Back at Lemon's office, her surgery is over, and she is loop-loop-loopy as she tries to assure the nurse that the "Anastasia" is having no effect on her. They reach the lobby, and she finds all her exes (Jon Hamm's character whose name I can't remember because I'm mentally paralyzed by Jon Hamm's beauty, Dennis, and Floyd my favorite). She is touched they all came back so she wouldn't be alone on Valentine's Day and goes down the line telling each one what fond remembrances she has of him. She assures them through bloody-crusted teeth that she does want love and will find it one day, for she is a sailor on the sea of the human heart. As you could have easily guessed, all of this (down to Dennis's beeper-clad acid wash denim jacket) is a massive drug trip. She's actually clutching the collars of the three Jamaican receptionists, who are none too pleased to have a Lonely Girl on their hands on Valentine's Day. They have dates tonight, after all. As they try to arrange a ride for Lemon, she hallucinates that a ficus is Bon Jovi and saunters her way over to him.
Over at Jack's apartment, Avery gives Jack the morning-after speech, saying she doesn't think a man like him is exactly the marrying type. He tries to dissuade her, but she's convinced he's a one-shot deal. He tries to tell her that she's piqued his interest more than he expected, then his phone buzzes. It's the doctor's office asking him to pick up Lemon. Avery thinks it's just another subterfuge, so Jack invites her along on the car ride to prove he's not lying this time.
Over at 30 Rock, Jenna walks into her dressing room to find an altar of her picture emblazoned with the words "I WANT TO EAT YOUR BOOGERS." In case you didn't already get that this was Kenneth's handiwork, his terrible acting gives it away when she asks him who did it. Luckily, Jenna knows a bad actor when she sees one (except, you know, in the mirror), so she immediately catches on. She thanks Kenneth. He acts coy for a second, then wishes her a happy Valentine's Day. They embrace, giving him an opening to cut off a strand of her hair. She squeals with delight.
Uptown a bit, Jack and Avery escort a hyper-giggling Lemon into her apartment. Jack steps aside to prepare the bedroom, leaving Avery to ask Lemon about Jack. Lemon slurs that he's the best, she doesn't know what she'd do without him. Avery agrees, but then Lemon gets distracted by "Bon Jovi" over in the corner. Yep. Another ficus. Jack runs in to save "Bon Jovi" from Lemon's sexual advances, and that lovable junkie is passed out like a light before he can even get her into her room.
Bonus: The Exes, now in nurse scrubs and full Jamaican accents, shoot the bull about their good-for-nothing Valentines. Hulu it.

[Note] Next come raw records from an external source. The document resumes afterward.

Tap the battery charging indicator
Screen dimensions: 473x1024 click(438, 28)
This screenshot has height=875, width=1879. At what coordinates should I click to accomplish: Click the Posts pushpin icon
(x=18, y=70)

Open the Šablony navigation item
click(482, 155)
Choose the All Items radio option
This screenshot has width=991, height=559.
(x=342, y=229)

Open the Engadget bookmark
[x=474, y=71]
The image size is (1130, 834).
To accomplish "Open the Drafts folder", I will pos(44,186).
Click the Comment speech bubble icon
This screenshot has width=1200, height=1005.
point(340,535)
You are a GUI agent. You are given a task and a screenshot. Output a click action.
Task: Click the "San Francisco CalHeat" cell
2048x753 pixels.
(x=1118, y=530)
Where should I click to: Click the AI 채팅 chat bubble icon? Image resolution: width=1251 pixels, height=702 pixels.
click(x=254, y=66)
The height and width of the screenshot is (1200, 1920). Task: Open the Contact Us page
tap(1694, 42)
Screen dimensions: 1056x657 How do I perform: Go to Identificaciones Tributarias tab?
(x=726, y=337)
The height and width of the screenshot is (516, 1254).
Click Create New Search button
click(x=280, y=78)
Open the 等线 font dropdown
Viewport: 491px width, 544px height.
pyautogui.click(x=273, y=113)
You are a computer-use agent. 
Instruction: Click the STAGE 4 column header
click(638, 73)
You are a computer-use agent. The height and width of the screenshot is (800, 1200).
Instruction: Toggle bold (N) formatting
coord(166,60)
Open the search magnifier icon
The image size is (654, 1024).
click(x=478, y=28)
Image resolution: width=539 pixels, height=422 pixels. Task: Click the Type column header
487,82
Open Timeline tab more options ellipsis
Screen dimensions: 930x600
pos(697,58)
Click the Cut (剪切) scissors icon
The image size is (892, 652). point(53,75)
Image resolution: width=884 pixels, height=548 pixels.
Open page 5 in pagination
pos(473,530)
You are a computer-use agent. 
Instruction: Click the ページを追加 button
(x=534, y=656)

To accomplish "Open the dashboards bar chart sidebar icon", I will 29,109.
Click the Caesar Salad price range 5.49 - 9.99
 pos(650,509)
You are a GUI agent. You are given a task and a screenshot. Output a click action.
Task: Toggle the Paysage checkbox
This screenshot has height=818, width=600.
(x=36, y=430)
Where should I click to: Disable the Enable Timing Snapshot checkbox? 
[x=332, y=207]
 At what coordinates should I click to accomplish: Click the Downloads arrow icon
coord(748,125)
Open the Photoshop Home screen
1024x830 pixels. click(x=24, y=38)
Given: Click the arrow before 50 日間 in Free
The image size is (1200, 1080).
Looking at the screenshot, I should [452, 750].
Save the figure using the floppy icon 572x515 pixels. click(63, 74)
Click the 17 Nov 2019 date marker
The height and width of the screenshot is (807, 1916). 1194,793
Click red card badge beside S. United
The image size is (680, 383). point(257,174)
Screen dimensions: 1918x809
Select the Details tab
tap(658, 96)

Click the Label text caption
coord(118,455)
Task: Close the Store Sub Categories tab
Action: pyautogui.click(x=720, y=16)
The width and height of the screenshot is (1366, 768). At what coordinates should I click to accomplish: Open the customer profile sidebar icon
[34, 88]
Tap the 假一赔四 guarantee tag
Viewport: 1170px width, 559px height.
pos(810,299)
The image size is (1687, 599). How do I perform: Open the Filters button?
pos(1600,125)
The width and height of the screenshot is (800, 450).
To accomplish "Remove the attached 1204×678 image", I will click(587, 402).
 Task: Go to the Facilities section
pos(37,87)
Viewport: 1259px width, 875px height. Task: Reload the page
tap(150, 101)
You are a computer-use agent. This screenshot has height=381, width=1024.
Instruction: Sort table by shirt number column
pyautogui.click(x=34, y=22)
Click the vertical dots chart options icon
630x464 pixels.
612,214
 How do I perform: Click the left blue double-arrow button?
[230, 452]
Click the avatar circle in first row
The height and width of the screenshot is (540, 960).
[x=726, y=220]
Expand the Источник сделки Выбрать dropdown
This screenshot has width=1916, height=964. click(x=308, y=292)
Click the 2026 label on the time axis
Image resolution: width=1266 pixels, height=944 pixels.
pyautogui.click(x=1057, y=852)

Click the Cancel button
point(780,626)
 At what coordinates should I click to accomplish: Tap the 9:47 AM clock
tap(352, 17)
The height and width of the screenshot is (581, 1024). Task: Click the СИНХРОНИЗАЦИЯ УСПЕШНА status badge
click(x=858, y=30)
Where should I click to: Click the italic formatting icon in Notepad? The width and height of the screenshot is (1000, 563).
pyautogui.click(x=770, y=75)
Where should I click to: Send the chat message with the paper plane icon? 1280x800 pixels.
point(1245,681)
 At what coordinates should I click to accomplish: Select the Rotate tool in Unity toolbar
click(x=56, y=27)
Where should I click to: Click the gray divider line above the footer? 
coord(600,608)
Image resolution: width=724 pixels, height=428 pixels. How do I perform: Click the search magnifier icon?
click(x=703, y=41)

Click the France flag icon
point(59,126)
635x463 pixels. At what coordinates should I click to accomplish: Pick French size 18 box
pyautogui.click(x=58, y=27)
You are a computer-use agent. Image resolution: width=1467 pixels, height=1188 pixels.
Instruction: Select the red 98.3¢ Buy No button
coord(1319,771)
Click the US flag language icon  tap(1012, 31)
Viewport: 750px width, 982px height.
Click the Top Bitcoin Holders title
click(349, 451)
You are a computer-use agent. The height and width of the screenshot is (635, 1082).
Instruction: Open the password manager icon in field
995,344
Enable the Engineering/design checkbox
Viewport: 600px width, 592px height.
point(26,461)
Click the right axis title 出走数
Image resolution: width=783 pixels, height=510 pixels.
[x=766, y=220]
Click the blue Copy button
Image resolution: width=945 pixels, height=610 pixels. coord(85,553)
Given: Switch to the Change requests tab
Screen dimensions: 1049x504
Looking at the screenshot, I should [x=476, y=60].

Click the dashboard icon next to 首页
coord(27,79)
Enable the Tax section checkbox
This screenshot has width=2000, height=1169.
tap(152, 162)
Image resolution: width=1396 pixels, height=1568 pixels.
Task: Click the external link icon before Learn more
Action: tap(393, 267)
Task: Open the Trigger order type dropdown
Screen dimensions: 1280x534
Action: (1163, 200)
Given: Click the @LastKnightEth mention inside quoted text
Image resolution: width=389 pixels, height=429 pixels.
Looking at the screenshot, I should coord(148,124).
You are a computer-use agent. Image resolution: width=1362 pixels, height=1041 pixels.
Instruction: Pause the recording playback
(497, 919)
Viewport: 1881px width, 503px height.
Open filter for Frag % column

And nah for di jokes, mon...
Lemon: Cubist Spinster
Jack: What are your plans for Valentine's Day, Lemon?
Lemon: I am taking myself out of the equation entirely. I scheduled a root canal for February 14th, Jack. I will spend half the day in twilight sleep, then I will go home and watch the Lifetime original movie My Stepson Is My Cyber Husband.
Jack: Wow, that is inspired. You are truly the Picasso of loneliness.
Lemon: Or I am that painting elephant of being awesome.